A year or two ago Amazon was swearing that humans don't listen to Alexa conversations until we learned they actually do. IIRC Amazon tried to backpedal: "of course they do, it is their job, we meant humans don't listen _for fun_".
At this point just assume the internet connectivity as such a warning.
You can strip the big here.
Also, plenty of people just leave the kindle in airplane mode and use third party software like Calibre to manage their libraries.

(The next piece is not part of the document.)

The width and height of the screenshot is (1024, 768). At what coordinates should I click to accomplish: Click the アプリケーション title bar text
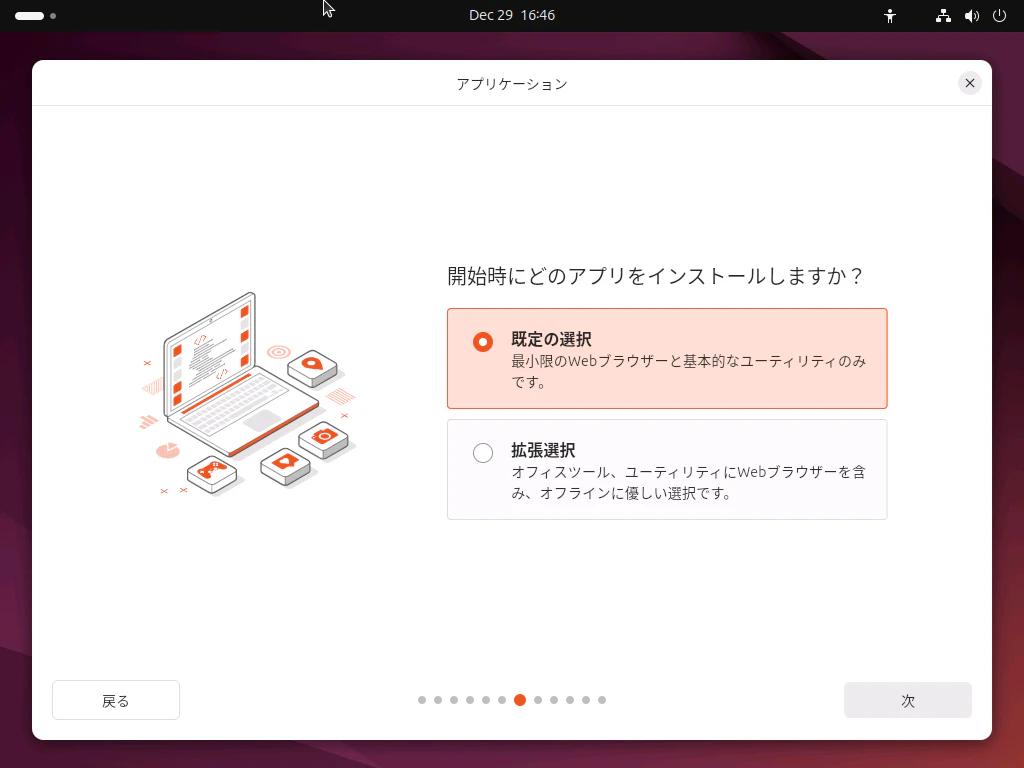click(511, 84)
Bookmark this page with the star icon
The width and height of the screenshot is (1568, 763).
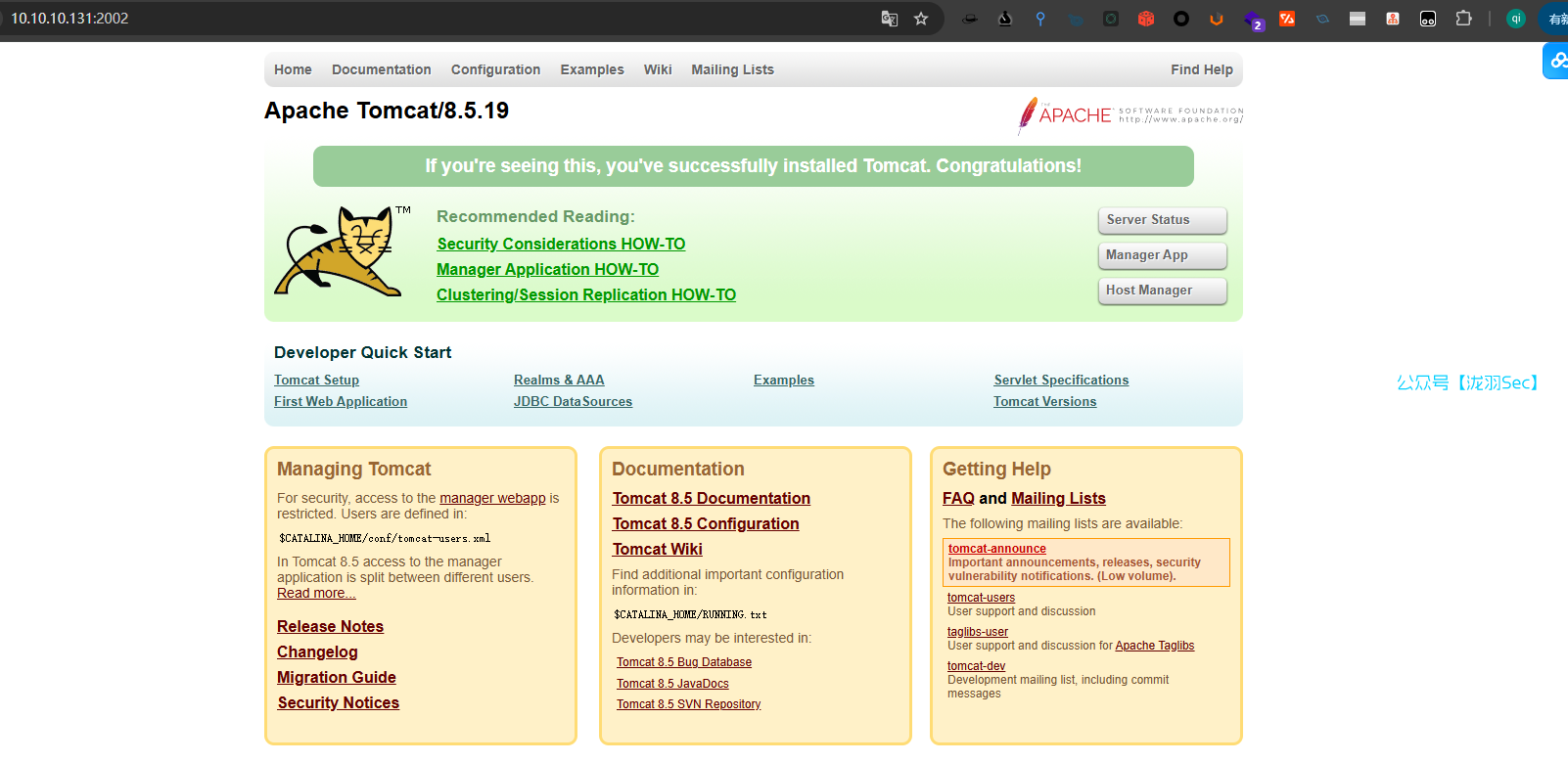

Creative Commons was on the right track with their human-readable licenses, see e.g. this example [1]. Apple is on the right track with their App Store "nutrition labels" [2]. This is what we need for people to make informed decisions. For physical objects like a Kindle, I believe such "nutrition labels" should ideally be put on the box (physical store) and website (online stores), so the consumer is aware before they go home and turn on the device (this makes it easier to compare the Kindle to a Boox or Nook at the store).
[1]: https://creativecommons.org/licenses/by-nc/4.0/
[2]: https://mashable.com/article/apple-privacy-nutrition-labels-...
If the industry moved to a standardized disclosure form (e.g. something like the HUD-1 [1] in real estate sales), people would stop complaining about this.
2. Nobody reads them because most of the time they are explicitly user hostile, I'm pretty sure they are designed to prevent users from reading them.